Novembers Doom This morning I woke up in fine form. Outside my window, the preening blue jays gaily serenaded one another. In the distance the sun rose, slowly ascending through the San Francisco fog to reveal a brilliant alpen glow. From inside my flat, the biting aroma of freshly brewed Folgers Instant hung thickly in the air. The stars are aligned. Horoscope looks good. I'm calm and relaxed. It's gonna be a glorious day! Then I popped in The Pale Haunt Departure by Novembers Doom. Immediately my smile turned to a grimace of strain. Elation turned to horror. I became overwhelmed with a sense of impending doom. Shit, I've got to be at work in 20 minutes. Oh yes, even Wal-Mart customers need a friendly greeting. I'm 34 and I live in my parents' basement. And to top it off, I've never had a sexual relation I didn't pay for! (ok there was that one time on the Craigslist "Casual Encounters" section -- well at least I now know what "BBW" stands for...I digress..) Screw 12 steps, where's my jug of Moonshine? In case you haven't yet figured it out, Novembers Doom are about as uplifting as a Van Gogh memoir. This is music for the sullen breed. It's for the curled-in-a-dark corner-wearing-all-black-feeling-sorry-for-yourself lot. Vocalist Paul Kuhr does his best to make your bleak existence even more miserable.

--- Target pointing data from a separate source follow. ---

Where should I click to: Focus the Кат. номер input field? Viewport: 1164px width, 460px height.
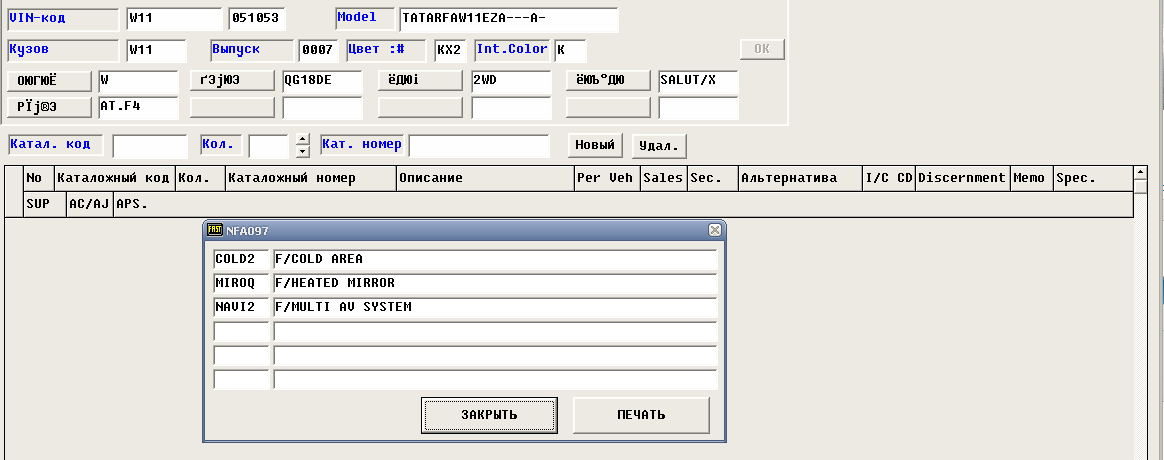pos(479,146)
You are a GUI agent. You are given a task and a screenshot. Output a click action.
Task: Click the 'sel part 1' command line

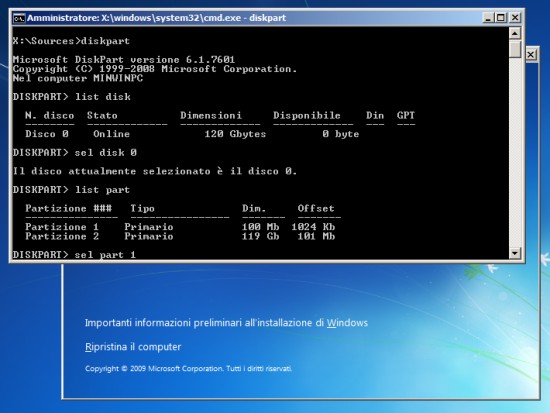coord(74,254)
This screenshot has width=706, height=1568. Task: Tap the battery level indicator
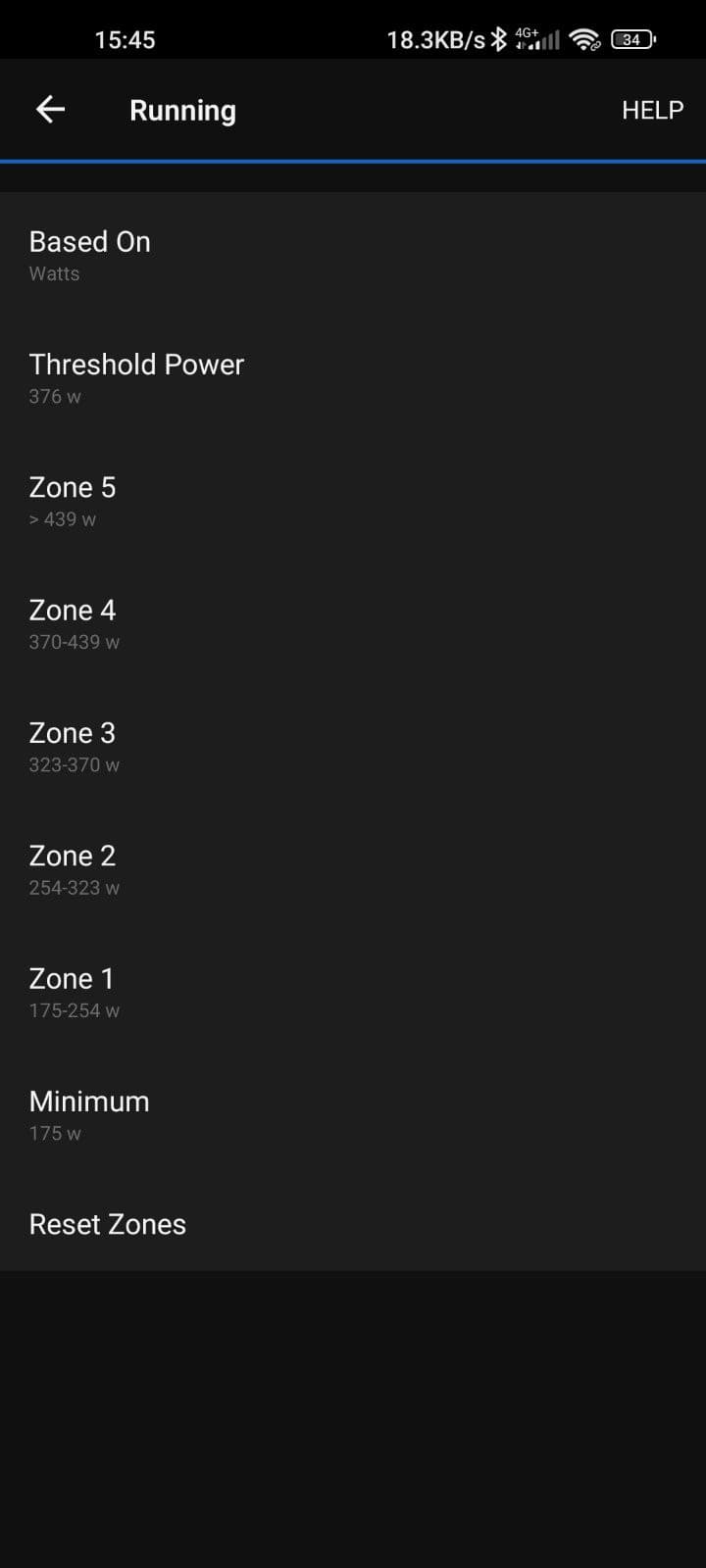(633, 39)
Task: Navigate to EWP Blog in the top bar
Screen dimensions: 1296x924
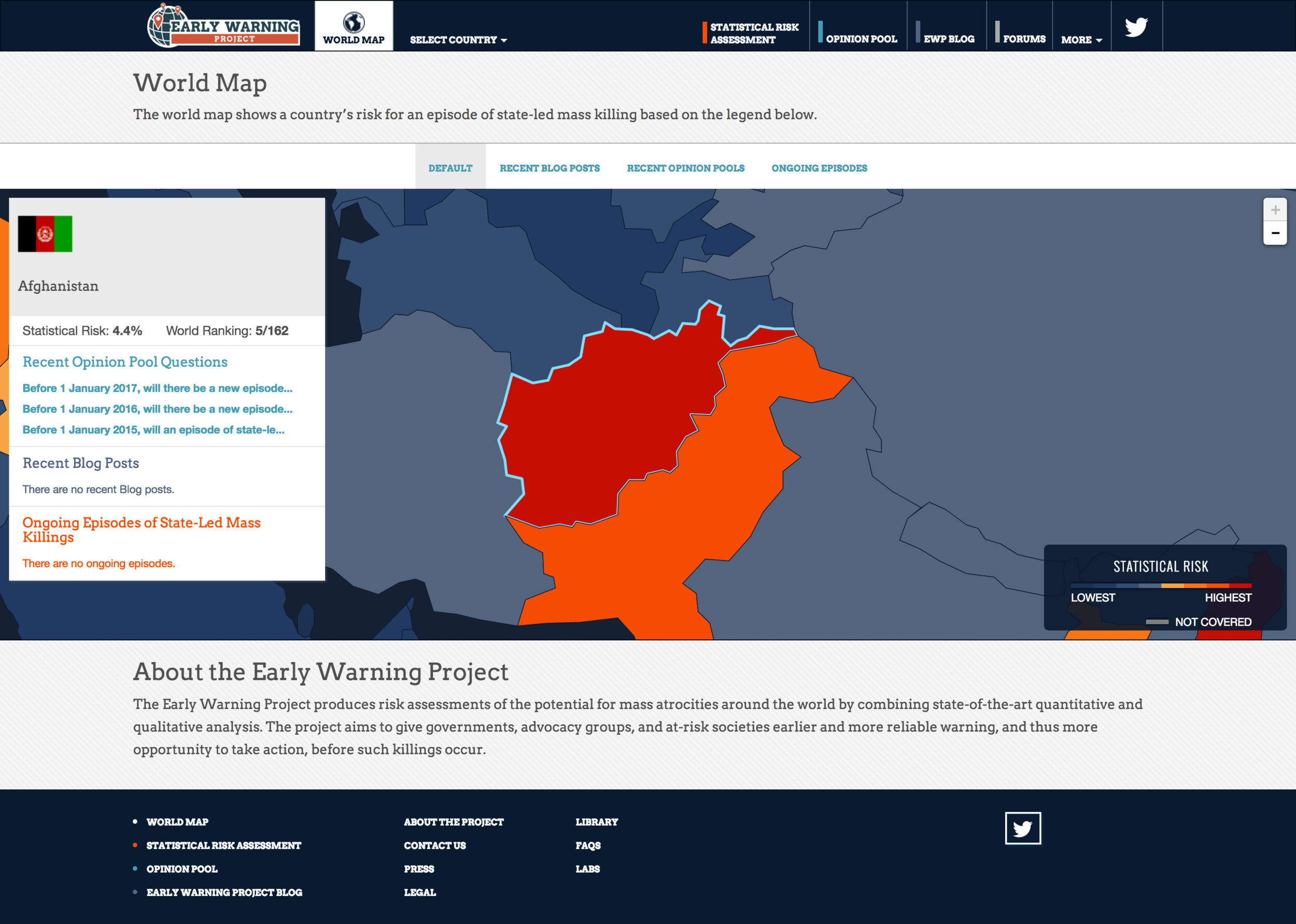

By varying between soft, subdued melodies and full-on death metal roar, Kuhr's earnest delivery ensures the fate of a culling song. The cheese/ cliche factor is present, with lyrics like "..I live in a dark world, where no light shines.." Oh, come on! Dark world? Try Hellen Keller, now that's a dark world! The performance and production of The Pale Haunt Departure is certainly
impressive. Everyone plays tastefully within their limits, complementing
rather than limelighting. Like the world champion New England Patriots, Novembers
Doom epitomize cohesion; where the sum of the parts greatly outweighs
the individual effort. Producer extraordinaire Dan Swano (Dissection,
Bloodbath, Marduk) eloquently shapes a sound conducive to the music.
Think more delicately beveled mahogany, less crudely band-sawed plywood.
Soft around the edges. Dense, but without a splintery sharpness.